Todos os dias eu era acordada cedo pelo canto dos pássaros na Pitangueira da janela. Com um sorriso doído nos lábios eu abria as cortinas leves de voal, deixava o sol entrar e tirava a camisola de renda branca. Ia para a cozinha preparar um chá de camomila enquanto ouvia o silêncio da casa. O seu travesseiro estava no mesmo lugar. Às vezes eu o abraçava à noite para suprir a falta do seu calor vindo do canto esquerdo da cama. Às vezes algumas lágrimas borravam meu delineador preto e sujavam a fronha.

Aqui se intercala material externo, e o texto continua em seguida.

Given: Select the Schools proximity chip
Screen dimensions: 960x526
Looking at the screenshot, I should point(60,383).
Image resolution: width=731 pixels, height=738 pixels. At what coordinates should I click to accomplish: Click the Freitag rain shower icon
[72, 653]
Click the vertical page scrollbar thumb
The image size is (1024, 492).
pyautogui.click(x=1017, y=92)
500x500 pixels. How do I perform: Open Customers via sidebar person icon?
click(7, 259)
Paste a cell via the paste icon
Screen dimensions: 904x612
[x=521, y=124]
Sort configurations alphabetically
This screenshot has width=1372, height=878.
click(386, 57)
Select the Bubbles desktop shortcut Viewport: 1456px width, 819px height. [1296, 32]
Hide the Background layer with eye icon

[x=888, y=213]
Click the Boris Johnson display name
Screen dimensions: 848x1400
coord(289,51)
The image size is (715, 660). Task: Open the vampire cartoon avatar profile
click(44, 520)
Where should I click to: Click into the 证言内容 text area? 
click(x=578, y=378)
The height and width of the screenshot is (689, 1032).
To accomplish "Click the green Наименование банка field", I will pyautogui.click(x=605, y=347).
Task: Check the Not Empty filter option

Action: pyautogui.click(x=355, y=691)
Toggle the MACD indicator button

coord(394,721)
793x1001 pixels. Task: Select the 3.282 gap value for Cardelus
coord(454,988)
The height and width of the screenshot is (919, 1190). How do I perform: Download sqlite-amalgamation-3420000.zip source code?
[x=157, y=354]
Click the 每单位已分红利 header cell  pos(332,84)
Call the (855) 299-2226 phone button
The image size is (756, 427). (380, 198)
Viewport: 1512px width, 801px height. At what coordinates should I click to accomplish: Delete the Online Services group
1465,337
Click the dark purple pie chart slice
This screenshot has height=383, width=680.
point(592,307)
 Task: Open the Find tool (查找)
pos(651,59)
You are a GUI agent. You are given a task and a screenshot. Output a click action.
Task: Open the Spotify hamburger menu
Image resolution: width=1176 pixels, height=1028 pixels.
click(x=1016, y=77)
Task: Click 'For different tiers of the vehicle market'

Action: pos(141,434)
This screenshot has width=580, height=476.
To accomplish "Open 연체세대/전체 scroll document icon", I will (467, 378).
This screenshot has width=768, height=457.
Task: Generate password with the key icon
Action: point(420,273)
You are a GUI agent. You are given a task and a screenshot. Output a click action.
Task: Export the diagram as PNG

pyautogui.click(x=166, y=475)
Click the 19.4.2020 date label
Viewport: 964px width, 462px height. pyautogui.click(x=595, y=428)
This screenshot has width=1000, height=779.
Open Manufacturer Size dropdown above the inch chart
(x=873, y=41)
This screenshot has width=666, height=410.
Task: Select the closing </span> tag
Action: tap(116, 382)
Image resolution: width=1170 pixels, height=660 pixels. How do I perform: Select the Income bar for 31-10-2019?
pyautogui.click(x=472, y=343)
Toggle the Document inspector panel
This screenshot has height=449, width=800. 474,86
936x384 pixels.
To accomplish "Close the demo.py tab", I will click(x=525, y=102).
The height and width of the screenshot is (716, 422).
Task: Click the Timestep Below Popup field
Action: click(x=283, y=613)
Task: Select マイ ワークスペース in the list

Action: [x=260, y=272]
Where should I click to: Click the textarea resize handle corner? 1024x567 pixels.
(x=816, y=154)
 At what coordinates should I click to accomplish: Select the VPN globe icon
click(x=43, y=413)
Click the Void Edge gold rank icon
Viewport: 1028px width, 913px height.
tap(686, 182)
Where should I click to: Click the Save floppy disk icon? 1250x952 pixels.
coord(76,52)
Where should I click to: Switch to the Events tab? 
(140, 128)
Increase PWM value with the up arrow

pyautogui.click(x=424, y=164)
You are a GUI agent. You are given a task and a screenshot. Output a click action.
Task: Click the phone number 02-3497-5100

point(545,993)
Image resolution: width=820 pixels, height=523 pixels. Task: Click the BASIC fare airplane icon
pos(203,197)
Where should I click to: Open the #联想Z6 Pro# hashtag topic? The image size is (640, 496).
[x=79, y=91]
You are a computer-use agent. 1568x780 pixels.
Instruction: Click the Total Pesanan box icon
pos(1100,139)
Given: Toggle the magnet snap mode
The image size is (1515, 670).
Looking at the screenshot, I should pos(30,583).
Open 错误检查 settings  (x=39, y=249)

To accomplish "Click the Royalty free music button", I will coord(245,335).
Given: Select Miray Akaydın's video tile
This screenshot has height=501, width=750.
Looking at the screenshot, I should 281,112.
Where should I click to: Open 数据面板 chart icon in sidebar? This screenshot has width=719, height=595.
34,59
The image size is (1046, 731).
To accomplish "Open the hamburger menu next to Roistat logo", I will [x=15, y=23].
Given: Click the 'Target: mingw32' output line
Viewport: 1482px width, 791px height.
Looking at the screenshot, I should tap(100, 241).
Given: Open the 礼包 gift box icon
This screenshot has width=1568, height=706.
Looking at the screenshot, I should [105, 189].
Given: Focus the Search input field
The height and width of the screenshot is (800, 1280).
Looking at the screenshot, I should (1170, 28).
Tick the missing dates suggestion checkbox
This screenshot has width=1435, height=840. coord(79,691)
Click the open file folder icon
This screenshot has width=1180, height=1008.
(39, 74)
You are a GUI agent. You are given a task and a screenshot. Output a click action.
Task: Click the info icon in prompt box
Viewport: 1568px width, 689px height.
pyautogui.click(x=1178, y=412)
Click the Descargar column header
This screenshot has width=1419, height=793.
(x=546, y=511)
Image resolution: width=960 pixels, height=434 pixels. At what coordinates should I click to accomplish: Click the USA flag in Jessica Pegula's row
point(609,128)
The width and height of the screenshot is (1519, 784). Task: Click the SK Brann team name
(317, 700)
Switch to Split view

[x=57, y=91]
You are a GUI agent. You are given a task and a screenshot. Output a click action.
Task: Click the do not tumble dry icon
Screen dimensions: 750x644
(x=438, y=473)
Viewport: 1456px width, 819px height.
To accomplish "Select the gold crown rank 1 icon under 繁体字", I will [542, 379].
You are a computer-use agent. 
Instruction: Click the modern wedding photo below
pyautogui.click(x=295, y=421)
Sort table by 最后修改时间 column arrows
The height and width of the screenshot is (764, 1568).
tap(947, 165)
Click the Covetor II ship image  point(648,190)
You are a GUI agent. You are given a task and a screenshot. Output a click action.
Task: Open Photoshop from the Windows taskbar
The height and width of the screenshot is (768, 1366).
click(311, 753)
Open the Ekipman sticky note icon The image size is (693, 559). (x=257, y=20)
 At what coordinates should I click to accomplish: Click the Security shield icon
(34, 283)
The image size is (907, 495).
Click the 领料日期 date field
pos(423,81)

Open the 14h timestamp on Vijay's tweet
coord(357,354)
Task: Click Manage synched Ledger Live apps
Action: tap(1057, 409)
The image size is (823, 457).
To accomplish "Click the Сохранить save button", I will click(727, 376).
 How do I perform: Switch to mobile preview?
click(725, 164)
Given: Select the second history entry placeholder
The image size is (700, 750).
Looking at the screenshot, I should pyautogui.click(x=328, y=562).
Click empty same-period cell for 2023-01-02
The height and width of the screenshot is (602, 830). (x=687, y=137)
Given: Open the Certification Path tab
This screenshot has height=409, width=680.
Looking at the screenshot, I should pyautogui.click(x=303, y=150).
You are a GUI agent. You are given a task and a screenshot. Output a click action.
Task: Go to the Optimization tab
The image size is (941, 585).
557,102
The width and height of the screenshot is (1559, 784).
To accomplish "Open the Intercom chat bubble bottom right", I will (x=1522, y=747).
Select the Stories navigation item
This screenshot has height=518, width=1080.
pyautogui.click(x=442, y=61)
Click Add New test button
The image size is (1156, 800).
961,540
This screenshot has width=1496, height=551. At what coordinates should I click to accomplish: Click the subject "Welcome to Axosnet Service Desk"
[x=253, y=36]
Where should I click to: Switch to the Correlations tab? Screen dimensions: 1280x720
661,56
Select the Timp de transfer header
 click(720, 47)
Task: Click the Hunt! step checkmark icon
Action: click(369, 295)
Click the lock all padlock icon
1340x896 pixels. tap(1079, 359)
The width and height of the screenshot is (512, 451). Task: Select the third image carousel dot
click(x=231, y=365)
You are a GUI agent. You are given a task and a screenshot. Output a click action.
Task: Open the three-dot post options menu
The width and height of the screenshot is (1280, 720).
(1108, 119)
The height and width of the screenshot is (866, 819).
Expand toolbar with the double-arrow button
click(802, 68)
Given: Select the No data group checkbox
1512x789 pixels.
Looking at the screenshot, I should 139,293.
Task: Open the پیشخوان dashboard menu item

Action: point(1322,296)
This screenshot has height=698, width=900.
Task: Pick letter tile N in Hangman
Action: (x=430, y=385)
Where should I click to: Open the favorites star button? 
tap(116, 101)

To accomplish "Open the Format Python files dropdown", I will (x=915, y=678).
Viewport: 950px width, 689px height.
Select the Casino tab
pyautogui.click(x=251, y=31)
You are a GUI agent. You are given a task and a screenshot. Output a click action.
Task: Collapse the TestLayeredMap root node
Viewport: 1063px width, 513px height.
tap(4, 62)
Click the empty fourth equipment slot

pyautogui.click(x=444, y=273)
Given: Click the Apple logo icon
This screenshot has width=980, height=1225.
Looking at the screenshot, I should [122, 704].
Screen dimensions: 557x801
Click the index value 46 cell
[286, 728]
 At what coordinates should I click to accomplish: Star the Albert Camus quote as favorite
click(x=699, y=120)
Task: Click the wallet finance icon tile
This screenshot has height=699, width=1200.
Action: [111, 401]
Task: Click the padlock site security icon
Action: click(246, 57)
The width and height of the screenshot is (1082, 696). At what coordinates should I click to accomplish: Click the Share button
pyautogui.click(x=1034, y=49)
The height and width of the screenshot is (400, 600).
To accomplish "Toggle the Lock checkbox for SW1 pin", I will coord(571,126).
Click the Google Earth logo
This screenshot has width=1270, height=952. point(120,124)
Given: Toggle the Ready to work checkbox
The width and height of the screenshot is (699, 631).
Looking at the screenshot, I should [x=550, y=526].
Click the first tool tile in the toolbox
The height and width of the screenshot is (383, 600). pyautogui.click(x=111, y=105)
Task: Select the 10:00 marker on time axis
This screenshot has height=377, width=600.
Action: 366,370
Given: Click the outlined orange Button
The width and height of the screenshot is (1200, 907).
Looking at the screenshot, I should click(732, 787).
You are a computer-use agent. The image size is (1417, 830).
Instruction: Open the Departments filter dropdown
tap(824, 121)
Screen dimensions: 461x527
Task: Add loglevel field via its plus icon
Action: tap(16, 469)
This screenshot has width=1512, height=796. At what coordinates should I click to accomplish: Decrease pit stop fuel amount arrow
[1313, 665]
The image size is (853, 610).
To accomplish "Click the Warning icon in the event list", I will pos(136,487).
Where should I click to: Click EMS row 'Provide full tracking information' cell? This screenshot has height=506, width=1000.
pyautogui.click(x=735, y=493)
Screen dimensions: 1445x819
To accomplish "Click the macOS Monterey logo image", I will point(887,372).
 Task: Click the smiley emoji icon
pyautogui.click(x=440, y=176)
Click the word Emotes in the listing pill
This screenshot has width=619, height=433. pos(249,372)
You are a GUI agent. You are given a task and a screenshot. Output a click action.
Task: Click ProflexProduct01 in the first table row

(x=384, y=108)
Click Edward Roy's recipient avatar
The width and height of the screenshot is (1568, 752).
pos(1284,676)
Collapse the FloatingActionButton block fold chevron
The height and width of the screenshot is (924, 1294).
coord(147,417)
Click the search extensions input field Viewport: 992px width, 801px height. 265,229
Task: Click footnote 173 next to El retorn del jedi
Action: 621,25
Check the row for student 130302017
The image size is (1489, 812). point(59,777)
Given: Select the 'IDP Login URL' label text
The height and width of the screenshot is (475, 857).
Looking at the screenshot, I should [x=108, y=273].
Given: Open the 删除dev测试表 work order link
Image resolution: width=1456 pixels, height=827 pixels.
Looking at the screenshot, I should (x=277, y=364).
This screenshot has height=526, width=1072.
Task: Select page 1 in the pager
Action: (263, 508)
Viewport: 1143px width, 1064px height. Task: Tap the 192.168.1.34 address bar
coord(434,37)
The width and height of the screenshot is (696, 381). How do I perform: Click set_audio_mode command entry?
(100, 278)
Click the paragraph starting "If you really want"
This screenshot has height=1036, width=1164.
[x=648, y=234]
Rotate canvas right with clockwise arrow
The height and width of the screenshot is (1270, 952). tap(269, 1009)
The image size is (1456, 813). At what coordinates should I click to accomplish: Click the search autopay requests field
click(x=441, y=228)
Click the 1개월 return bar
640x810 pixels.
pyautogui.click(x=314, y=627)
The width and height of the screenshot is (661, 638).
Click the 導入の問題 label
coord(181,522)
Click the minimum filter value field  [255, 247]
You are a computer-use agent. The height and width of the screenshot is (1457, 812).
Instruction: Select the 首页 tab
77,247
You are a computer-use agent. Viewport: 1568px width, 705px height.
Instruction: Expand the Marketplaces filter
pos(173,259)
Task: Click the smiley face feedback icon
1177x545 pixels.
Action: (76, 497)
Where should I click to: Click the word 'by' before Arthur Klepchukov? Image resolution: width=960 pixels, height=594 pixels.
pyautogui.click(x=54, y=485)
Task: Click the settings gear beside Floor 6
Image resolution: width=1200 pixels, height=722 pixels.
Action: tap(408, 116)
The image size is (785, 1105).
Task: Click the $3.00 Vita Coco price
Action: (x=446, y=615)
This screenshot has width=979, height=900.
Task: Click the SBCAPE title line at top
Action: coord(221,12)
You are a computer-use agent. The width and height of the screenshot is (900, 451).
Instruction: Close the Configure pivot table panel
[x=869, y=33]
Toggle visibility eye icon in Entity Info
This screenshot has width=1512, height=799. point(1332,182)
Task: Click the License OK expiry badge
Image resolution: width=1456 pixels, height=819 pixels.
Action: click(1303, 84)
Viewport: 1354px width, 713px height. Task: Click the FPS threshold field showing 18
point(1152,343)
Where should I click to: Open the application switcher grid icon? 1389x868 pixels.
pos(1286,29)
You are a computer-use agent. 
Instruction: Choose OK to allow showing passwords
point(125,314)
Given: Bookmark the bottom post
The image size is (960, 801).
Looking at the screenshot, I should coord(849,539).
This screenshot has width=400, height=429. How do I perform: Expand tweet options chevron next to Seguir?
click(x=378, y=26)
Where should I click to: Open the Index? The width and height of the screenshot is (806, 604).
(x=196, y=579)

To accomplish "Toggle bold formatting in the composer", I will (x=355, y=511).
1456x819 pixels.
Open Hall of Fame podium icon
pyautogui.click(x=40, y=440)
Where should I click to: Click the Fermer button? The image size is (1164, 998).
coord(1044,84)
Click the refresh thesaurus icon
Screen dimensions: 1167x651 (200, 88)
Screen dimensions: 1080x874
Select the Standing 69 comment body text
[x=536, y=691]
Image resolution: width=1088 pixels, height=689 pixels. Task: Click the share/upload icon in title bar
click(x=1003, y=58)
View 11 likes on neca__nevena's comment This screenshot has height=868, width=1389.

Lá fora eu caminhava na terra molhada, enquanto deixava a luz me tomar, na tentativa de preencher de alguma forma o vazio que você deixou. Na gaveta do criado mudo algumas cartas ficavam intocadas, assim como o telefone: intocado. A televisão já não era ligada há meses. O trabalho e os pensamentos não deixavam tempo para isso. As notícias chegavam por meio das amigas, que apareciam no sábado para almoçar comigo, sempre trazendo uma garrafa de vinho branco, meu favorito. Pelo menos amigas eu ainda tinha.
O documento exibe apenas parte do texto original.